Your goal: Word for word, transcribe the listing that follows, minus any pictures.
(Beginning of Data excerpts)
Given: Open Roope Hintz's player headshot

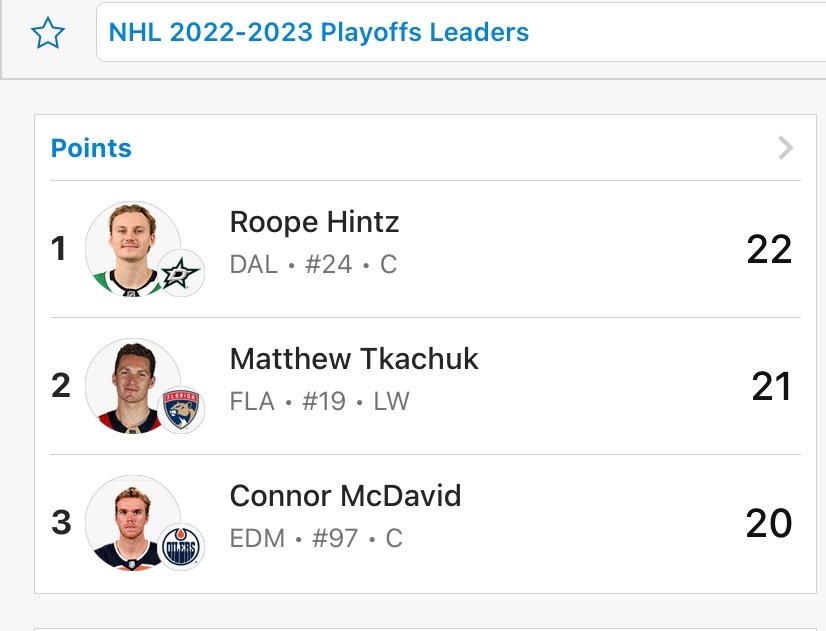Looking at the screenshot, I should click(x=130, y=245).
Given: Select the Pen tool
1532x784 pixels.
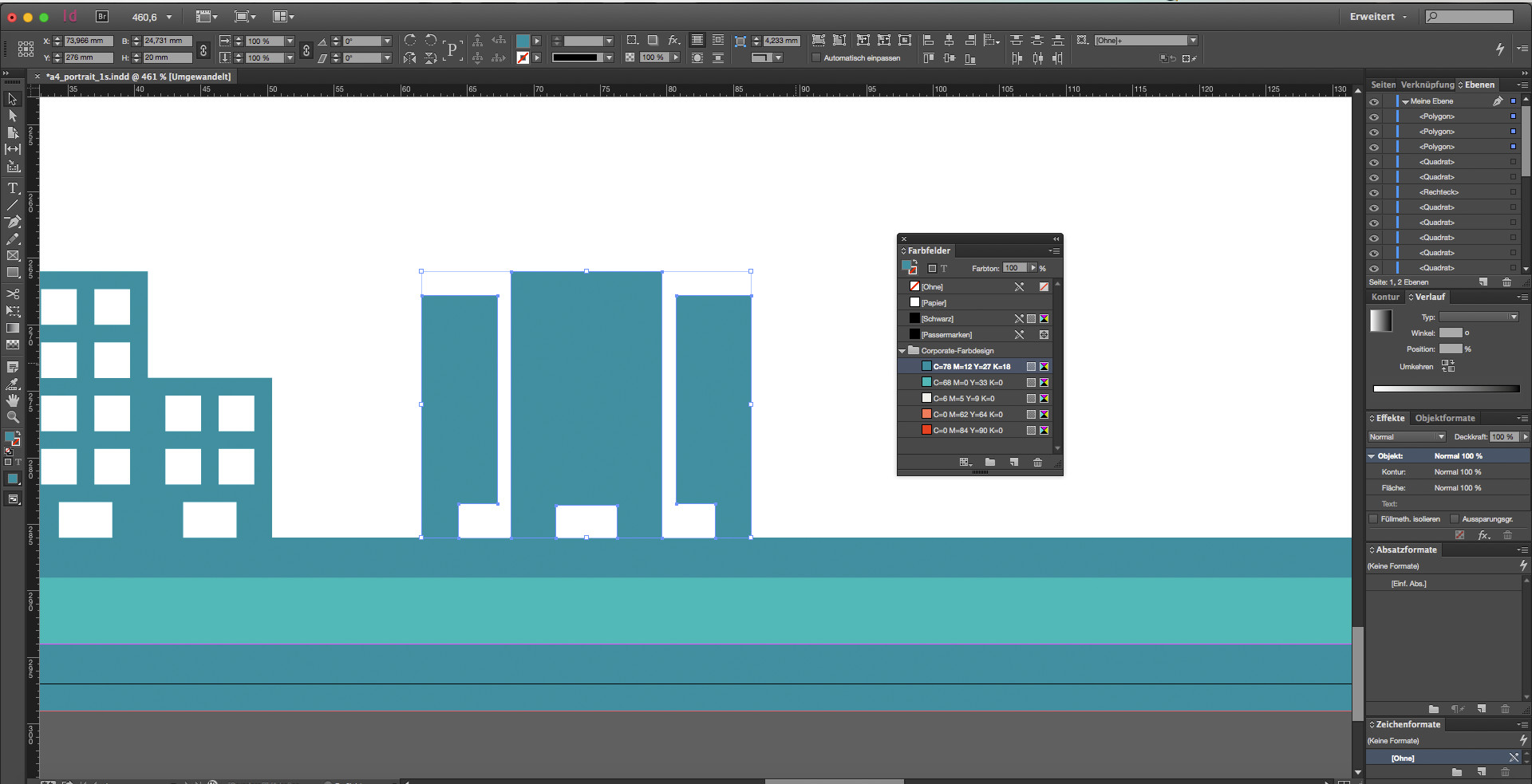Looking at the screenshot, I should (13, 222).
(End of Data excerpts)
Response:
Given: Open Roope Hintz's player headshot

Looking at the screenshot, I should click(x=130, y=245).
Given: Select the Pen tool
1532x784 pixels.
Looking at the screenshot, I should (13, 222).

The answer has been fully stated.